Ricky was practically bouncing with elation. “Yes,” he cried, pumping his fist in the air.
Then he noticed his companions were quiet. He looked at them, puzzled.
“What?”
“Shut it,” Mildred growled.
* * *
T
HE STREET LOOKED
like a butcher shop when Ryan came down from his perch, his longblaster in one hand.
He felt a stab of annoyance at his companions for letting their guard down so quickly, but he suppressed it at once. He’d seen the surviving Felonious Monks run off. They hadn’t looked like men who intended to come back soon for more.
If they’d brought backup, they didn’t seem inclined to step up. Why would they, when they were off on an errand they’d carried out dozens of times before, probably without incident except the odd unwise protest? Which they likely looked forward to, so they could deliver a hearty beat down to encourage the others. They might not be sadists, but they got just as bored as the next bunch of guys.
The ville people seemed especially shocked by the noise and violence. And the blood. And the smell, which was already getting thick as the morning heated up. A couple puked noisily. A couple more wept.
His companions seemed subdued. Krysty came over to him and put her arm around his waist. He hugged her around the shoulders.
“Glad it was them and not us,” he said. She nodded.
The ville boss approached him. Though her brown face and dark eyes showed fear, her back was straight and her gaze was direct. She was a well-preserved woman in middle age, fairly trim, with a red turban wound around her head and copper bangles dangling from her ears.
“What is to become of us now, after this, Ryan Cawdor?” she asked. “The Monks will not be pleased with us when they learn of this.”
“Like I told you,” Ryan said. “The mayor will extend the protection of the Detroit Police Department to you, if you’ll take it.”
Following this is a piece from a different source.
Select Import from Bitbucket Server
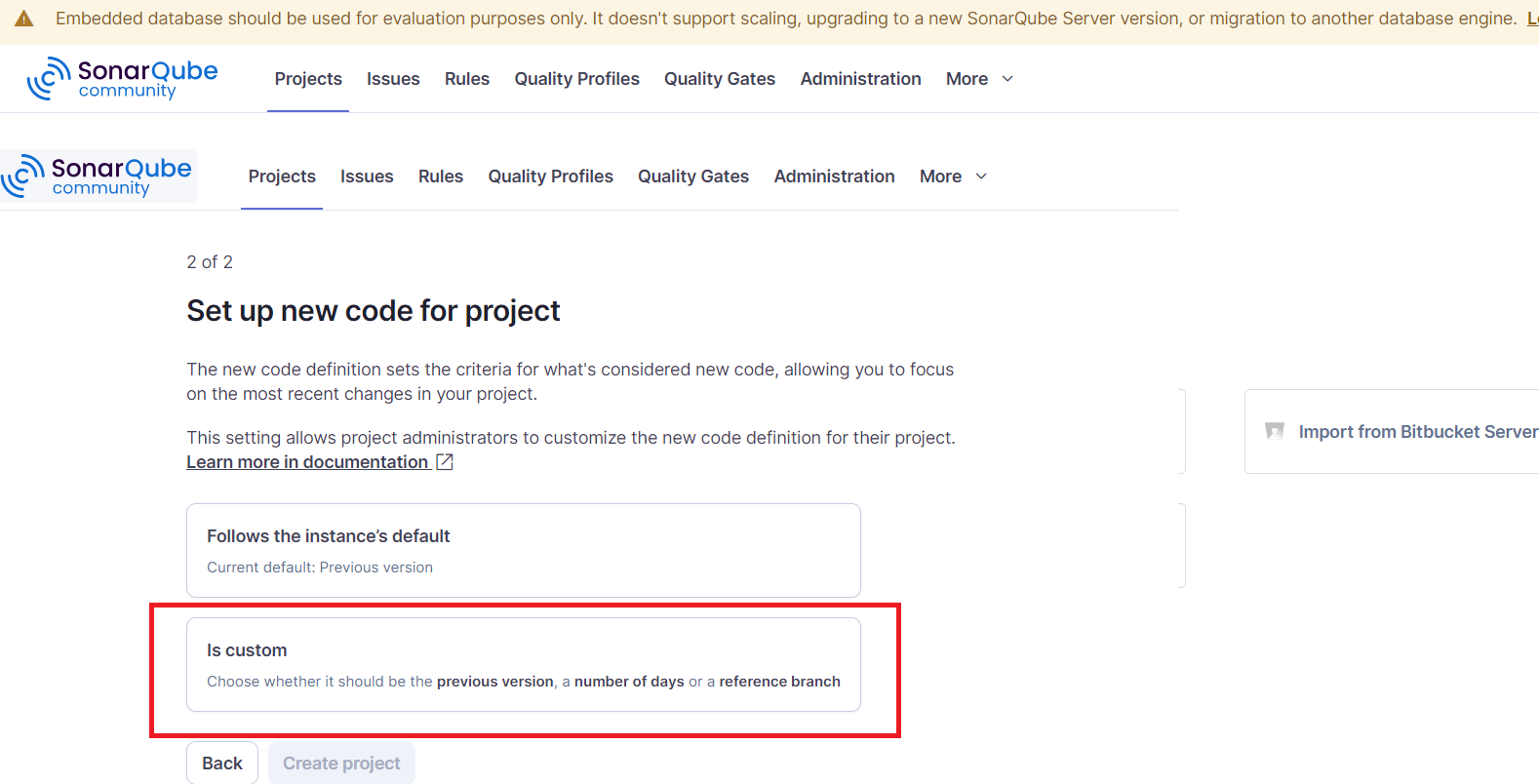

Which he knew full well meant taking the “guidance” of Hizzoner and his sec men. He didn’t doubt the head-woman knew it, too. The pain in her eyes wasn’t all regret for the bloodshed and suffering she had allowed to come into her ville. Nor dread of Monk reprisals.
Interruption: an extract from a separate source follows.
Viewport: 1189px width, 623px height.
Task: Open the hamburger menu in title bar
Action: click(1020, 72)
Their contact, DPD Captain Morgan, a big, burly, loud man with a red face and a blond buzz cut, had explained the strategy when he briefed them beforehand. Though the Felonious Monks were no friends of the Desolation Angels, they liked Hizzoner and DPD a nukeload less. So DPD was running a flanking maneuver on them, cutting into the villes to their west that they didn’t outright control but intimidated into paying them off. If DPD could get a nice, secure base of operations in that territory, they could put pressure on the Monks from a whole new direction. More to the point, the threat of attack from the west would make the gang think twice about trying to hit DPD in its flank when the self-proclaimed City of Detroit made the major move everybody in the rubble knew was coming against the Desolation Angels.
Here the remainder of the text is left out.